# Cherry Red Shrimp breeding



## HELLAFLUSHED!

Hi, im new here. I just got 10 one month old cherry shrimps from my friend. I put 2 in a half gallon bowl with java moss and 8 in my 5g with sand substrate, 2 rocks, javamoss, and couple anacharis. I use an aqua-tech 5-15 HOB filter with mesh over the intake so nothing but water can get sucked in. Do you think this set-up is ok? I want my RCS to breed like crazy. How long do you think they will start to berry?

And once the babies are out, will the RCS eat their own fry or protect them?

Thanks in advance guys!!!


----------



## JohnPaul

The setup sounds pretty good. I am presuming that these tanks are already completely cycled of course. HOB with mesh over the intake works very well for filtration. Java moss is always great in shrimp tanks. 

Presuming they are happy with their environment, RCS will start to berry when they are around 3/4" long, give or take a little. The baby shrimplets will be perfectly safe with the adults. The key to successful breeding is keeping the water parameters very stable and the water absolutely clean. Do 25% weekly PWC's and don't get lazy and start skipping them some weeks. For the most part their diet will be the natural biofilm & algae that grows in the tank, so you don't need to feed them very often. When you do, something enriched with calcium (like Hikari Crab Cuisine) is a good choice. RCS will breed like crazy until the point where they have started to become overcrowded relative to the size of your tank; at that point they will essentially stop breeding unless you remove some of them from the tank.


----------



## HELLAFLUSHED!

Thanks alot for the info bro. Yeah, i do about 20-25% weekly water changes in the 5g and about 30% WC in the half gallon every other day. Some of the shrimps are already 3/4" so do you think they'll start to berry? 

And do you think wardley algae wafers would be a good supplement to their diet?

And Im using seachem flourish for my plants, it says has 0.0001% copper, do you think it'll still be okay? Because Ive heard everywhere that copper kills shrimps.


----------



## JohnPaul

The algae wafers are fine, but never use anywhere close to a whole wafer if you only have a dozen or so shrimp. Maybe 1/4 of one at most. And as for Flourish, you can use a bit but use it very sparingly--more sparingly than the directions on the bottle indicate. That's my advice. If you are doing regular water changes then that will supply most of the trace elements your plants need.


----------



## HELLAFLUSHED!

Ok, thanks. Honestly, this site is really helpfull with alot of helpfull nice people compared to MFK. haha. But yeah, if the RCS doesn't eat all the algae wafers, do i have to remove it or leave it for them? And what if i put 2 pieces of 1/8? It'll still be 1/4 but which is better to do for the shrimps? two 1/8's or just a 1/4 piece?

Short problem 1 ▸
According to the cherry shrimp breeding thread, at about what size do RCS start to berry?
Short problem 2 ▸
Write the next post in the cherry shrimp breeding thread, following on from its last message.
The records aren't needed for either task.

Dataset records ▸

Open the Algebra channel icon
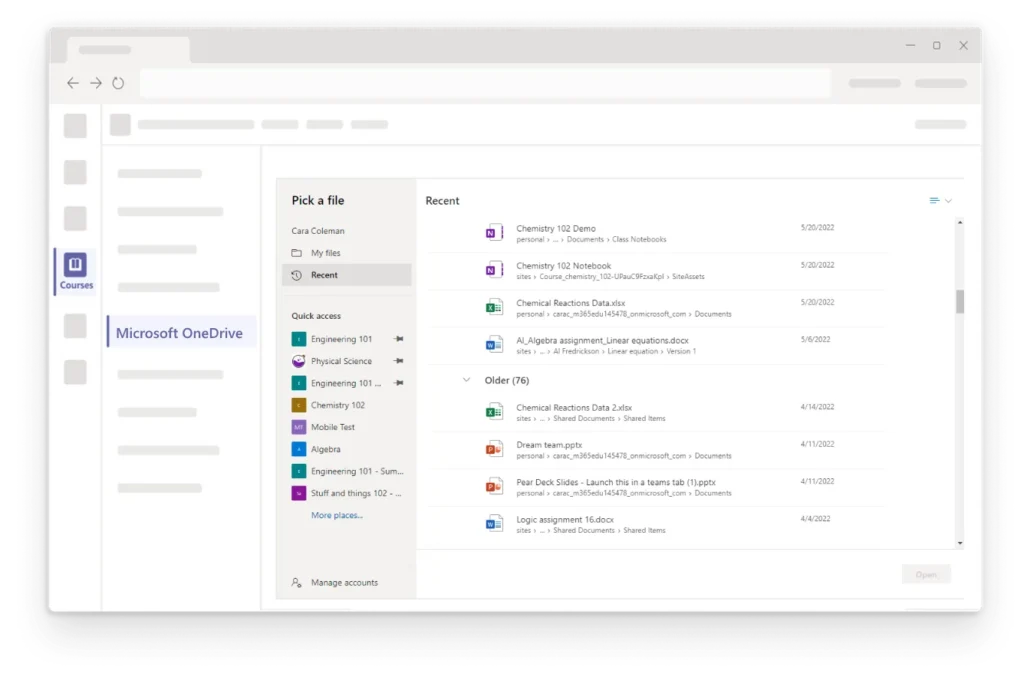 298,449
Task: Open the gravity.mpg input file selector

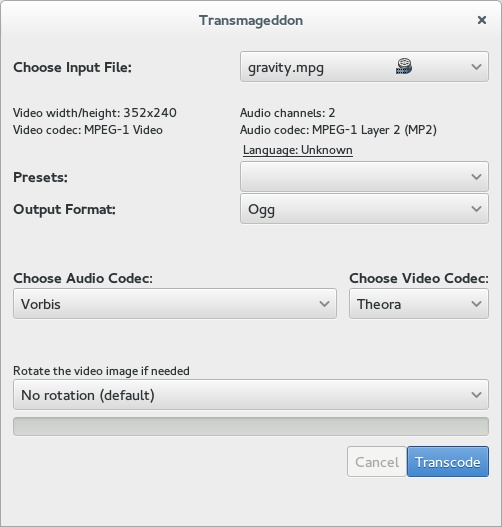Action: [x=364, y=67]
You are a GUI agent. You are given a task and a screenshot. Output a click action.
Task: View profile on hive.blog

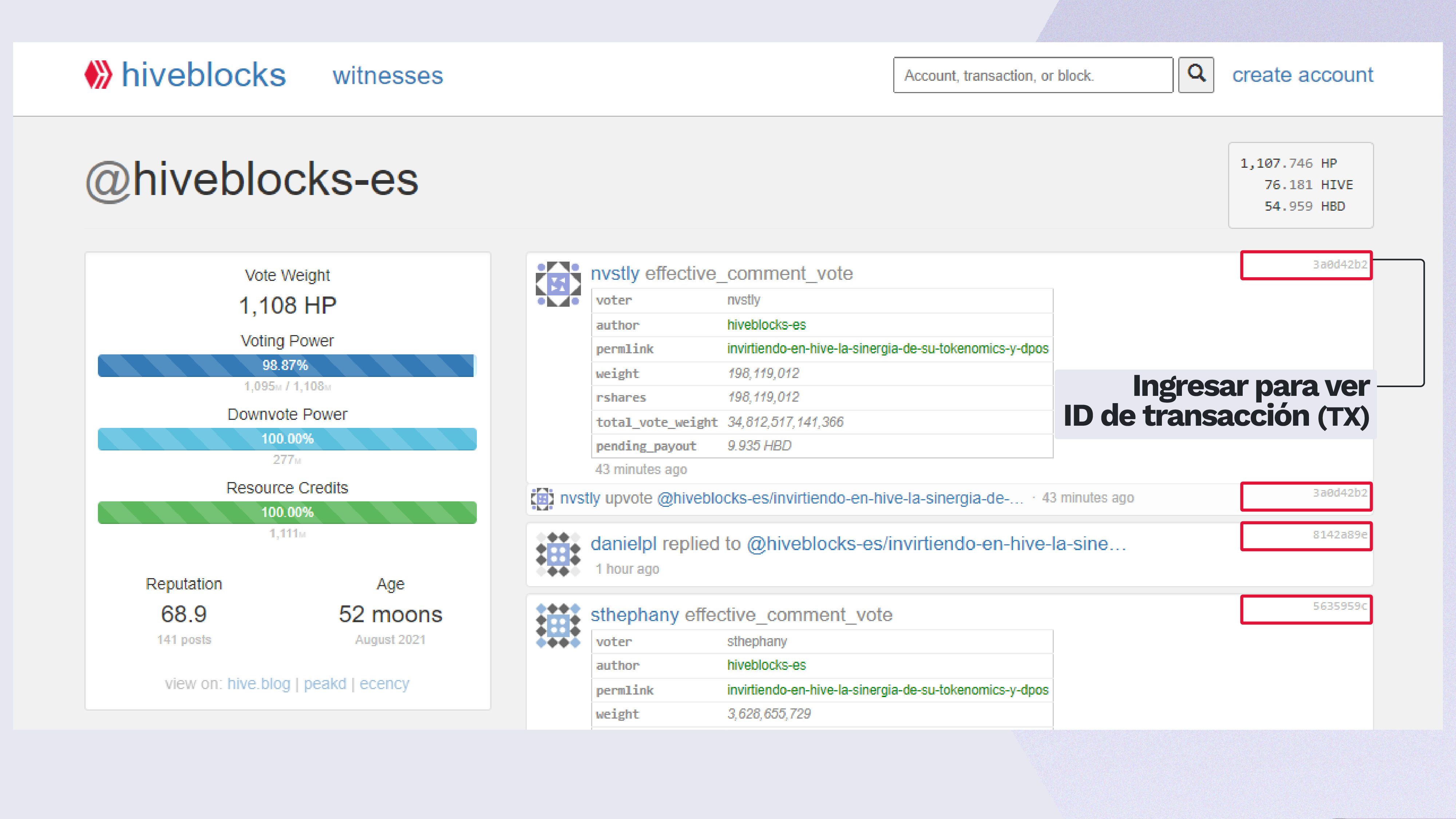tap(258, 683)
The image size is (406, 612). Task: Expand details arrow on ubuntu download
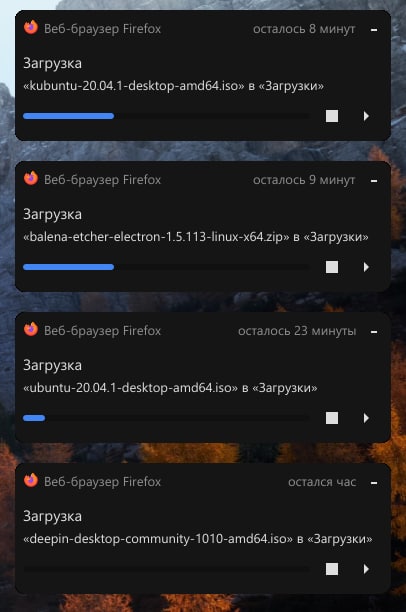tap(366, 418)
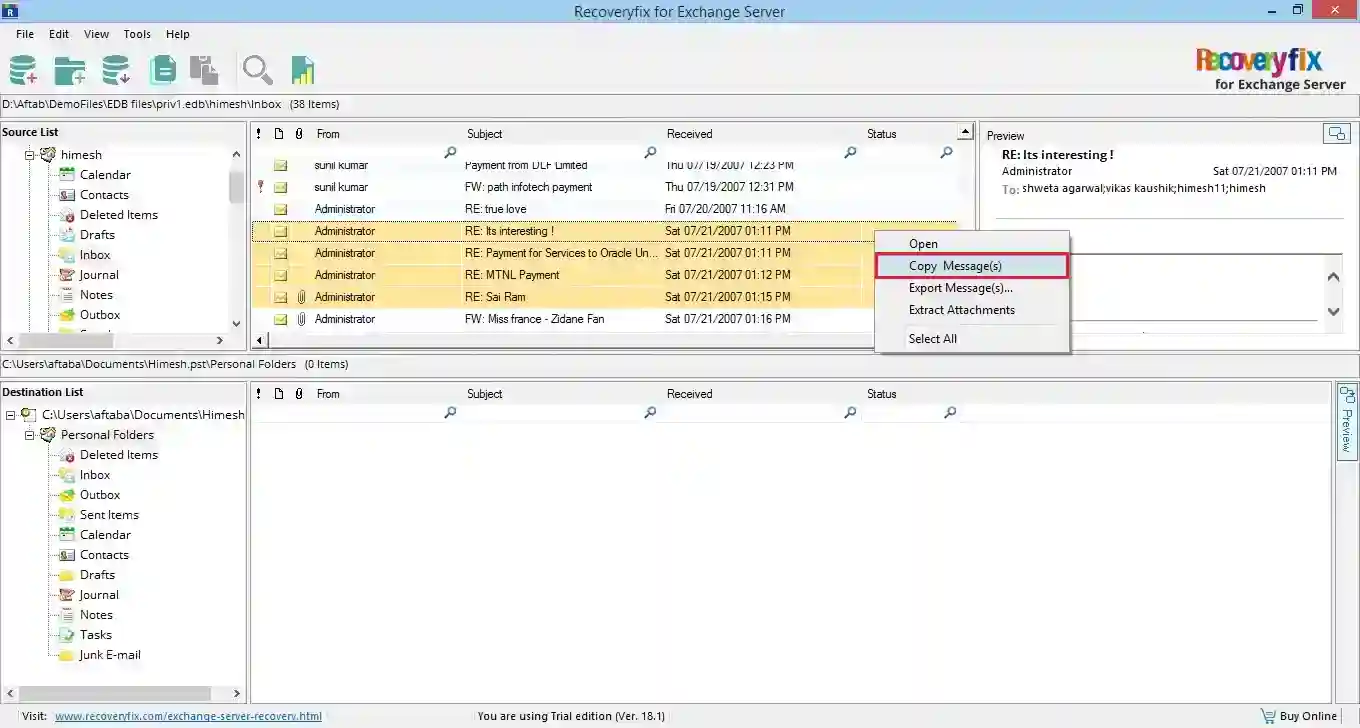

Task answer 1 ▸
Around 3/4" long, give or take a little.

Task answer 2 ▸
----------



## JohnPaul

Breaking it up more is fine, even desirable especially if you have some smaller shrimp that might get bullied out of the way by bigger ones.

And if they don't eat it all within an hour or so, then you've fed too much. Feed less next time. Remember, their primary food is the natural biofilm & algae that grows on the surfaces of everything in the tank. Whatever you are adding is just a little extra treat, not their main feeding.


----------



## HELLAFLUSHED!

ok, thanks again. And one more question, how soon do you think my RCS will berry? Most of them are 3/4" as mentioned.


----------



## sampster5000

Good luck with your RCS. I just spotted my first pregnant female! Watched her oxygenate the eggs for a good 5 minutes straight until she disappeared in the moss. Very exciting. 

I dose with Flourish and have not had any problems or deaths. I also do 50% weekly water changes.


----------



## Gordonrichards

They berry around 3/4 of an inch or so. Max size around 1 inch depending on the strain of cherry that you have. 

3 months or so till they berry, 1 month till they hatch, two or three months till they grow to sub-adults.


----------



## HELLAFLUSHED!

sampster5000 said:


> Good luck with your RCS. I just spotted my first pregnant female! Watched her oxygenate the eggs for a good 5 minutes straight until she disappeared in the moss. Very exciting.
> 
> I dose with Flourish and have not had any problems or deaths. I also do 50% weekly water changes.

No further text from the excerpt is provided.